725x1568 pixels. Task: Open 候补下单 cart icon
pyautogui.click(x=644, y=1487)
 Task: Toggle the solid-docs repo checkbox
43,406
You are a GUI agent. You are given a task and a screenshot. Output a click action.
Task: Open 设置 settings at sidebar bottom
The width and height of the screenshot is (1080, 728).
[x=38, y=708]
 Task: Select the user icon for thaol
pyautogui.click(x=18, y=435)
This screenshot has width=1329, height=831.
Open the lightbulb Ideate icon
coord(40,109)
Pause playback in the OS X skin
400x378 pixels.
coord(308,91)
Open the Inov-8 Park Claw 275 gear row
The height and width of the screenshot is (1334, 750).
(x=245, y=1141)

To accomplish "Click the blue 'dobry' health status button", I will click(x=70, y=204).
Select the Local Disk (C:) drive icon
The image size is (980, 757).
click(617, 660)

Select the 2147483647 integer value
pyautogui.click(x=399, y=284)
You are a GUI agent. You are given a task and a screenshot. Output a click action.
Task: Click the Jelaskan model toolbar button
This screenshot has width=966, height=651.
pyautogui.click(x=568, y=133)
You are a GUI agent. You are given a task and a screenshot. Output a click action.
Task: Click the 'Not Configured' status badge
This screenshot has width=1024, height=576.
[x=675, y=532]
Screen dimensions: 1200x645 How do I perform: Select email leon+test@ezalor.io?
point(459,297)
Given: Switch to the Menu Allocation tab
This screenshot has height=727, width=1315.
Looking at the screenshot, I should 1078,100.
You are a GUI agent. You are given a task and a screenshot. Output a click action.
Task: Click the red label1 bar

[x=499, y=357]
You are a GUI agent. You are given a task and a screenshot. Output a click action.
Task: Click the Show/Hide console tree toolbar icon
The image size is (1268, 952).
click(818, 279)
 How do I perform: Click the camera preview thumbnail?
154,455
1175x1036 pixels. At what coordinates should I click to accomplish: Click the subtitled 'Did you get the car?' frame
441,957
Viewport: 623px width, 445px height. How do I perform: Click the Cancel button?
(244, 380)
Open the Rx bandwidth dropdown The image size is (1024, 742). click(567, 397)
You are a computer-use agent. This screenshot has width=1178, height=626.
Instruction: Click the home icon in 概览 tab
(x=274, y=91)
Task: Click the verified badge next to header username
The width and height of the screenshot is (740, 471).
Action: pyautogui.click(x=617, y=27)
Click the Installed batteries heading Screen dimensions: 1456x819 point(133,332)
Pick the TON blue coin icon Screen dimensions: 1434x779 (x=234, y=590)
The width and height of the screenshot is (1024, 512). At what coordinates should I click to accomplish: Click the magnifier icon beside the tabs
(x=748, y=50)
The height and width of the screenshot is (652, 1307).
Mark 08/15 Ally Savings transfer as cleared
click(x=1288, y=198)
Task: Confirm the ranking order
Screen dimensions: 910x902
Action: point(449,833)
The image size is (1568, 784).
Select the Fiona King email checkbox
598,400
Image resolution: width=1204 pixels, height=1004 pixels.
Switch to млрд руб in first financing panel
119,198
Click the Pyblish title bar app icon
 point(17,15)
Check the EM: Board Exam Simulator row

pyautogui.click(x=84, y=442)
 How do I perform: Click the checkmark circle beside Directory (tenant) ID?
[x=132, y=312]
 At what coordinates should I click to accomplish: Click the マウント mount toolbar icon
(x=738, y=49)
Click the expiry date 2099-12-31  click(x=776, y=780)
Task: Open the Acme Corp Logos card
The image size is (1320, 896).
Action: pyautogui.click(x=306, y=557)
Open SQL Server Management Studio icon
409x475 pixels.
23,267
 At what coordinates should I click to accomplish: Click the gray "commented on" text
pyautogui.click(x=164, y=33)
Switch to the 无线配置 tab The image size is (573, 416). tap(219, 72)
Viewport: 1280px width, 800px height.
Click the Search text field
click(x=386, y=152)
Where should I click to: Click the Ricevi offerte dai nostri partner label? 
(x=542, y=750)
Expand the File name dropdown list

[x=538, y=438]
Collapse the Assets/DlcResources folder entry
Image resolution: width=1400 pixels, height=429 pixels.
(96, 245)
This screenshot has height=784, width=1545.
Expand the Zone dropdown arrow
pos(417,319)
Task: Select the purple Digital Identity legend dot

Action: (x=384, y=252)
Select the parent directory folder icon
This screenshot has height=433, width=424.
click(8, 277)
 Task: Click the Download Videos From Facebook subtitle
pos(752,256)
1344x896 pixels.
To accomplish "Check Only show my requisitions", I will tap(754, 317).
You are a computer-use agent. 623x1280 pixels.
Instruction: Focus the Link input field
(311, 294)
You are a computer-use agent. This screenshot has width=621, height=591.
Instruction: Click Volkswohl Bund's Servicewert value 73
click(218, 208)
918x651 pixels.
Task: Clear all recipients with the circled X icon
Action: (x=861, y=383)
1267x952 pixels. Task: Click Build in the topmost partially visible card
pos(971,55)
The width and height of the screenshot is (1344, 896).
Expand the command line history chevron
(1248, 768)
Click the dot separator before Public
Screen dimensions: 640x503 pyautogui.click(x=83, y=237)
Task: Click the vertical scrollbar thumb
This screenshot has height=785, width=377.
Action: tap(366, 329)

########################################

### Exercise:
Scan the records above for the word "badge" and return every line where it occurs.

### Response area:
Task: Click the 'Not Configured' status badge
Task: Click the verified badge next to header username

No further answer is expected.